このレターは、「持続可能な森林経営のための勉強部屋」というHPの改訂にそっておおむね月に一回作成しています。

情報提供して いただいた方、配信の希望を寄せられた方、読んでいただきたいとこちら考えて いる方に配信しています。御意見をいただければ幸いです。 
                                                    藤原

目次
1 フロントページ:商品の環境貢献・環境負荷の定量的評価手法と木材(2009/3/22)
2 日本林業経営者協会の二酸化炭素吸収・生物多様性認証(2009/3/22)
3 米国の違法伐採対策法レーシー法の執行状況(2009/3/17)
4 J-VER制度における森林管理プロジェクトによる森林吸収クレジットの認証基準(2009/3/22)

フロントページ:商品の環境貢献・環境負荷の定量的評価手法と木材(2009/3/22)

既報のように林野庁が設置した「木材利用に係る環境貢献度の「見える化」検討会」(以下「木材利用検討会」)が4回の検討会を重ね、このたび「木材利用に係る環境貢献度の定量的評価手法について(中間とりまとめ)」との報告をまとめました。(検討会の経緯

また、上記の検討の基となったカーボンフットプリント(以下CFP)についても、経済産業省の「CO2排出量の算定・表示・評価に関するルール検討会」が制度の背景・目的やCO2排出量の算定・表示方法等を内容とする「カーボンフットプリント制度の在り方(指針)」及び「商品種別算定基準(PCR)策定基準」を公表しました。(3月3日経産省プレスリリース

ちなみに、農林水産省でも1月に農林水産分野における省CO 効果の 表示の指針 中間とりまとめを公表し指針作業をしています。

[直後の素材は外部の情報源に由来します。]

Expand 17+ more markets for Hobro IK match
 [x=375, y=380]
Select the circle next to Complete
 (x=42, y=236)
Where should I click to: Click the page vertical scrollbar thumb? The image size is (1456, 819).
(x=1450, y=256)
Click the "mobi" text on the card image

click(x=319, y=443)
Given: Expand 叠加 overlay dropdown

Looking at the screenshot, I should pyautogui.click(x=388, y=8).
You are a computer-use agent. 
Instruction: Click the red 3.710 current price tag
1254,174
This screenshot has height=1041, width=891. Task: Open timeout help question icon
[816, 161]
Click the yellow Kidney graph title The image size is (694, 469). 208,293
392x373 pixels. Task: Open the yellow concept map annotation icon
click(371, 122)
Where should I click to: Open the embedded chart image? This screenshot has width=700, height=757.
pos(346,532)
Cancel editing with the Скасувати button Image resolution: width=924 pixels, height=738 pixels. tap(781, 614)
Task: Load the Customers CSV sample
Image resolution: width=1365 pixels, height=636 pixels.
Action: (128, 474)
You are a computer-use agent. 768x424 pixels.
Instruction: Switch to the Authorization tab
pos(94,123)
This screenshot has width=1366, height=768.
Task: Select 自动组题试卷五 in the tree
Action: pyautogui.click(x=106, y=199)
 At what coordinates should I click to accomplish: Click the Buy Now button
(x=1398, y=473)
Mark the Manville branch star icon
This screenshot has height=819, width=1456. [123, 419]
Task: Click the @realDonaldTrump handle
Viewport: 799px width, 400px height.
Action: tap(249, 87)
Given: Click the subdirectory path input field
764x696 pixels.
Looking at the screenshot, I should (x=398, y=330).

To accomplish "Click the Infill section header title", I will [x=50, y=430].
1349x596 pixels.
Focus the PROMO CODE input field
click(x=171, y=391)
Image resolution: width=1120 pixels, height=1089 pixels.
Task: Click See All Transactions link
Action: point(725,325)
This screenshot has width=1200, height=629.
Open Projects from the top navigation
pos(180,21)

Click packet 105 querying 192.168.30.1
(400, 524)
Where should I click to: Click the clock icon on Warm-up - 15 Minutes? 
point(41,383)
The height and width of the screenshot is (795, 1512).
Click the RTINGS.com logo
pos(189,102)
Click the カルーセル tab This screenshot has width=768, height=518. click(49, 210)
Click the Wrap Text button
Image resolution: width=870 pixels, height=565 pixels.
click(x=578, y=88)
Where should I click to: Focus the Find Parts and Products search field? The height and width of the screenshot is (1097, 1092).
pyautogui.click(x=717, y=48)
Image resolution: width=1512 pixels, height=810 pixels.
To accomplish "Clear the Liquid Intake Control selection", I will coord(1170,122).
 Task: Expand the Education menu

(木材利用に係る環境貢献度の「見える化」検討会ー木材の特性)

木材利用検討会のとりまとめは、(日本の)木材の環境特性として、@省エネ資材、A炭素の貯蔵、B森林整備への貢献、の三つの面を取り上げて定量的な指標で表そうというもので(@がカーボンフットプリントCFPにあたるものです)、三つの指標の作成の基本的な考え方と、具体的な評価方法、表示方法の概要を明らかにしています。そして、今後の進め方として、21年度はマニュアルとガイドラインの作成、22年度は普及への取組というスケジュールが示されています。

私も検討会の一員として参加しましたが、ウッドマイルズなどで取り組んできた木材に関する環境指標を、林野庁という公的な機関の認知の下に木材に関する他の環境指標と組み合わせるという、大きな枠組みの中で作業で、興味深いものがありました。

また、他の資材資材との比較、消費者への普及という点から考えると、CFPという政府全体の低炭素社会への行動計画に基づく「環境負荷の見える化」という、さらに大きな作業の一環であるということが極めて重要な点です。

木材利用検討会とりまとめと、CFP指針を比べると、心配だった木材を燃焼させたエネルギー利用のカーボンニュートラルとしての評価など多くの点で共通の認識にたっていますが、CFPがエコプロ展などで一度試行を経験しているため、表示の取扱方の様々な可能性に言及しており、木材の方も第二年目で具体的な数値事例に基づき、表示方法の検討が具体的に進むことを期待します。

今後、合法木材や森林認証材といった環境指標の先行事例との連携や、都道府県産材などを進める地方行政との連携など、多くの関係者の参画を図っていくことが重要な点だと思います。

kokunai4-15<mierukekka>


日本林業経営者協会の二酸化炭素吸収・生物多様性認証(2009/3/22)

林業経営者の立場で政策提言をしている日本林業経営者協会は、森林認証を取得した森と森林法に基づく森林施業計画認定森林を対象に、個々の森林の「CO2吸収量と生物多様性保全レベル」を第三者専門機関が調査し、生物多様性の保全レベルが一定水準に達した森林におけるCO2吸収量を購入される人に認定証を発行する制度をたちあげました。

●「森林のCO2吸収量と生物多様性レベルの認定」   (略称:「フォレストック認定」)

会員と学識経験者で構成される森林吸収源検討会が作成した、「森づくりにおける森林吸収源・生物多様性等評価基準」が公表されており、この基準にもとづいて生物多様性の指数が50以上のものだけを認定するとしています。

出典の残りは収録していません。